Data supplied:

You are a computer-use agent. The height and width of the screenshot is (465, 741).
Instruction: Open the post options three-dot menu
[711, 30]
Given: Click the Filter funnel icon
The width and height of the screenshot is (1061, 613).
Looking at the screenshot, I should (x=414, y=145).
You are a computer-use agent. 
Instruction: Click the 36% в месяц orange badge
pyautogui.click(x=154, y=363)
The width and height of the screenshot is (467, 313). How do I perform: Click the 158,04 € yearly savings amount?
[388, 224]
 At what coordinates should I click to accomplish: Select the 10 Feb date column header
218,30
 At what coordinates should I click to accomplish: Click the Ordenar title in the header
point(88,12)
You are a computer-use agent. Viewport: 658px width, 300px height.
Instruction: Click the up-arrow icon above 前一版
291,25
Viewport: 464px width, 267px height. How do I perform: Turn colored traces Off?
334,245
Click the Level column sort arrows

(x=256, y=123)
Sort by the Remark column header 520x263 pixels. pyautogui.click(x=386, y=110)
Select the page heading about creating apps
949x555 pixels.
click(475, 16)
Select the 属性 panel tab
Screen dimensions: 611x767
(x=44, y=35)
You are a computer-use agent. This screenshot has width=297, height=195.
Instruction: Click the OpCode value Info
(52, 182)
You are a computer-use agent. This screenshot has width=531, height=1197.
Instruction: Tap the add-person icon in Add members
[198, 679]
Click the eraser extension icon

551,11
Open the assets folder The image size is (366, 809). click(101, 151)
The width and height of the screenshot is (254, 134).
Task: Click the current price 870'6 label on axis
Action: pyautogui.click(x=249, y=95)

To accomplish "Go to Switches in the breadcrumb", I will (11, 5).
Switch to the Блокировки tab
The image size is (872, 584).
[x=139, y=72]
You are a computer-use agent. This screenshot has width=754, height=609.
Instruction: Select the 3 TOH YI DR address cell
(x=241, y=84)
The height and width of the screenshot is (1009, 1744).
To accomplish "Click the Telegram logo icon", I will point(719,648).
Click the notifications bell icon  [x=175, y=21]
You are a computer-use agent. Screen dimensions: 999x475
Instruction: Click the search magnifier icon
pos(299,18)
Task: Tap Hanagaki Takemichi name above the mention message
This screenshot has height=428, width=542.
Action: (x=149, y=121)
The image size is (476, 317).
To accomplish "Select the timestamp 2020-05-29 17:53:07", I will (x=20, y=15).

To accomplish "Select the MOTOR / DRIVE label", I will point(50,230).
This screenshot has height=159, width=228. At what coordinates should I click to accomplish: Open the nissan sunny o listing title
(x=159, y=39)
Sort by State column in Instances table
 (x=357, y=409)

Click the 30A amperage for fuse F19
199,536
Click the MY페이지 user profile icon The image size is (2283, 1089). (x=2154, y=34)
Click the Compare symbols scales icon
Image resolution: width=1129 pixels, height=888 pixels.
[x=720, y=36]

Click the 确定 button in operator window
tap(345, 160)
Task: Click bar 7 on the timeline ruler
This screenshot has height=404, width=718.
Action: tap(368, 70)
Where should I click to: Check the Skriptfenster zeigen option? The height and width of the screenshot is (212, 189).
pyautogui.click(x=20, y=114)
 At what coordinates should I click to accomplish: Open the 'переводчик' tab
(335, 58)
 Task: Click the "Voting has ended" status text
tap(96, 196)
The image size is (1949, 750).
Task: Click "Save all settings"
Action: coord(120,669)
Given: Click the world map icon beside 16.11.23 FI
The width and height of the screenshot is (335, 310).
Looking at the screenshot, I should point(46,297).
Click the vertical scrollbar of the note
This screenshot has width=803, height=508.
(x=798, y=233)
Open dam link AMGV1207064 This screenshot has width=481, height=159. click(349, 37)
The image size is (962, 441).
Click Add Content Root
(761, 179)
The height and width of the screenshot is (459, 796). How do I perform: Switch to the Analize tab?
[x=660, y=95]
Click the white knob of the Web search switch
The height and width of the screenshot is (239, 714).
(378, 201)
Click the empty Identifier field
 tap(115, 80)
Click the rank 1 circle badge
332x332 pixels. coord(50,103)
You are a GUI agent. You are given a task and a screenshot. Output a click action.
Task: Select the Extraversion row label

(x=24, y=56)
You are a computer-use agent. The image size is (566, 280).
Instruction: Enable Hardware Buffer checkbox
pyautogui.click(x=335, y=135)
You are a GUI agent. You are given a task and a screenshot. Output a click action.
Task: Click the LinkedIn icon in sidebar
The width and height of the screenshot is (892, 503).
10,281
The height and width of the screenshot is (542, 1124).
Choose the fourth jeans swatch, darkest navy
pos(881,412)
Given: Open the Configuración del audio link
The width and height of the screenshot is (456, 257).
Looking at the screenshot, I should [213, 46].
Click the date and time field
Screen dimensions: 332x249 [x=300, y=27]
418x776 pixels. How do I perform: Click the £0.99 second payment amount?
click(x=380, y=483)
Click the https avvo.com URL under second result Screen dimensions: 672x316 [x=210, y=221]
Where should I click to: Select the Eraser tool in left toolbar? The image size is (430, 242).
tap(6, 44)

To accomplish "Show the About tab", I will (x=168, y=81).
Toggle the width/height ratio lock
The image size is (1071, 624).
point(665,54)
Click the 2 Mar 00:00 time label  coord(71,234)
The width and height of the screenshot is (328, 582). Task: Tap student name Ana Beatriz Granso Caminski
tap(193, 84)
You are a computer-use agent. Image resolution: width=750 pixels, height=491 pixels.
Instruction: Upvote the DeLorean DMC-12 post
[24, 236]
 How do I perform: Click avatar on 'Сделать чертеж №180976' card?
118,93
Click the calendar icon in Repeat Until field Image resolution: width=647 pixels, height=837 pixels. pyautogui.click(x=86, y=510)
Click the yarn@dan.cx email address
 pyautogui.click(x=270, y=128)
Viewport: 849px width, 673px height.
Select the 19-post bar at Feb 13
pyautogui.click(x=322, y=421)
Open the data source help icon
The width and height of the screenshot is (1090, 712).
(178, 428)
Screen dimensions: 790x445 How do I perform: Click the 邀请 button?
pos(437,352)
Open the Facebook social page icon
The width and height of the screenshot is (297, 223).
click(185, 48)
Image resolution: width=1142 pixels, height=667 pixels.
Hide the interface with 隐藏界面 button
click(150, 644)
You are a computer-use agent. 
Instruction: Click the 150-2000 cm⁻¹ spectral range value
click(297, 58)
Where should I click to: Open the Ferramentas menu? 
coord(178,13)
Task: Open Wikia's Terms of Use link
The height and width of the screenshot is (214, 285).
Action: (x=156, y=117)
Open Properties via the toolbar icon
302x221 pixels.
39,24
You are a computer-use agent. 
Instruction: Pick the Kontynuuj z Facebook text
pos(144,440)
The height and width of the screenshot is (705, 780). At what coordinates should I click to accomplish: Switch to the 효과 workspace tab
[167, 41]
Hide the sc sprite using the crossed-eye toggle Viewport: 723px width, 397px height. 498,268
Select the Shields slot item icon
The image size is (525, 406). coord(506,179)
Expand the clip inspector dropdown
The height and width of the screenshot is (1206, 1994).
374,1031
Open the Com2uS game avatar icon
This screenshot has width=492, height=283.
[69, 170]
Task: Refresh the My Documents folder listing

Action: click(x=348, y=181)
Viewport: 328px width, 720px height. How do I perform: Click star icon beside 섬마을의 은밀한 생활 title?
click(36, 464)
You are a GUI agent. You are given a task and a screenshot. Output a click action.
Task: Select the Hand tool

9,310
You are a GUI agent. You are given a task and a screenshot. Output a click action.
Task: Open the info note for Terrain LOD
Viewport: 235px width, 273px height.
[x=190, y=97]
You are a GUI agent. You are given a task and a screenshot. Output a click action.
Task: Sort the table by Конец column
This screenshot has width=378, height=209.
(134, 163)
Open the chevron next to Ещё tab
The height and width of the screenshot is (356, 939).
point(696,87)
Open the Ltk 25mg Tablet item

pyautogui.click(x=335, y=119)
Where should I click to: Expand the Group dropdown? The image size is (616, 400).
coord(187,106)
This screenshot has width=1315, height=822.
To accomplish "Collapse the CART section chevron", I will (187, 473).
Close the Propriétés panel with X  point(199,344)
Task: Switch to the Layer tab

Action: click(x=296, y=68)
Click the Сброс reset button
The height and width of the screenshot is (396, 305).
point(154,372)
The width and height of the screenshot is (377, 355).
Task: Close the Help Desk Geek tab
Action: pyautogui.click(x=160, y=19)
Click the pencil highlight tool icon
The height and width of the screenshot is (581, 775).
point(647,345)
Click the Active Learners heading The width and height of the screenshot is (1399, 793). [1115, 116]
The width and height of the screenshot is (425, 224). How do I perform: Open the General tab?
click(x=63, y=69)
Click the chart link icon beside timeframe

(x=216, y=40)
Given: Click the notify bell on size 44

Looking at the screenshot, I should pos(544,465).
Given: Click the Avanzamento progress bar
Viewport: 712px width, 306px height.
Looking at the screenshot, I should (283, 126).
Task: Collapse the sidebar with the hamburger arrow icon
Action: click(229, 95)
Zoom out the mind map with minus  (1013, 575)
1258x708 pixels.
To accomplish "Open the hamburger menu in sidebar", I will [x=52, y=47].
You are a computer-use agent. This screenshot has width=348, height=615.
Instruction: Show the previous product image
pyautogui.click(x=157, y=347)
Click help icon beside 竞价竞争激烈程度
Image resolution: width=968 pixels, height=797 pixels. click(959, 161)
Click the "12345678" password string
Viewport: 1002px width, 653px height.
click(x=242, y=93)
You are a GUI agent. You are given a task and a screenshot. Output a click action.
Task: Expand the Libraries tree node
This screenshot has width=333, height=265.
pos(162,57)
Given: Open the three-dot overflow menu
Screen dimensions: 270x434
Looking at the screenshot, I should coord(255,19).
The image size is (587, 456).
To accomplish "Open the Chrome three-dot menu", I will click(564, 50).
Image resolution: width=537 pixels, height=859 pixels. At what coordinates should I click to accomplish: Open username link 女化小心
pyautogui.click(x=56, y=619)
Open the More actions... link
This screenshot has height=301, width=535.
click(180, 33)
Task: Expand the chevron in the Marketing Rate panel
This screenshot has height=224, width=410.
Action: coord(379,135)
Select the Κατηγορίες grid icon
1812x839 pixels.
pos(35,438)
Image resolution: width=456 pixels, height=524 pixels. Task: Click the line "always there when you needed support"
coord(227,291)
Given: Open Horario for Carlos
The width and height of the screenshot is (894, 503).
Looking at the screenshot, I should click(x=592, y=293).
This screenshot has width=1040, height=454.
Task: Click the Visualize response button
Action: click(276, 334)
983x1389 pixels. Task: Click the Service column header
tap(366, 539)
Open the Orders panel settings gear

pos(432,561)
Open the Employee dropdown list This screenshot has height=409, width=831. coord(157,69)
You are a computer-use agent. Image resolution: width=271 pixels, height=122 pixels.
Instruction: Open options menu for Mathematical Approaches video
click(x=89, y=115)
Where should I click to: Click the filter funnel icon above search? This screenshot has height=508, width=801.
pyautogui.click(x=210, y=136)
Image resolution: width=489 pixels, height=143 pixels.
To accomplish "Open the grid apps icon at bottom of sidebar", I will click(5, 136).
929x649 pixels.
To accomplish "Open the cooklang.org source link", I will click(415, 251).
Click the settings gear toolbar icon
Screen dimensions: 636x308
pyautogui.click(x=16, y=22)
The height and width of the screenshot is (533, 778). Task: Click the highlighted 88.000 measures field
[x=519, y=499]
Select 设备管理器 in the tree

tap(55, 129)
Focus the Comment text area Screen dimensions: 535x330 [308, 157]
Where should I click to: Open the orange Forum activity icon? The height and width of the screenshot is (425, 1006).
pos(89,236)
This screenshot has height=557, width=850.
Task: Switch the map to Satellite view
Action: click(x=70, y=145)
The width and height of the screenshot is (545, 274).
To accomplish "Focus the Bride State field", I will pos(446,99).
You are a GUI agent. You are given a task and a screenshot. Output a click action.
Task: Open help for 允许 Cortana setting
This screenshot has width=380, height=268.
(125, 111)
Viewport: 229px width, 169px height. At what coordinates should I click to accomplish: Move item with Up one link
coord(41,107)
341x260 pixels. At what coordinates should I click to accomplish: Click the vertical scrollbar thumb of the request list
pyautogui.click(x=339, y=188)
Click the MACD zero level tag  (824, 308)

What the task requires: Write out, word for word, every line from the one containing "341x260 pixels. At" through the last line of the records above.

Task response:
341x260 pixels. At what coordinates should I click to accomplish: Click the vertical scrollbar thumb of the request list
pyautogui.click(x=339, y=188)
Click the MACD zero level tag  (824, 308)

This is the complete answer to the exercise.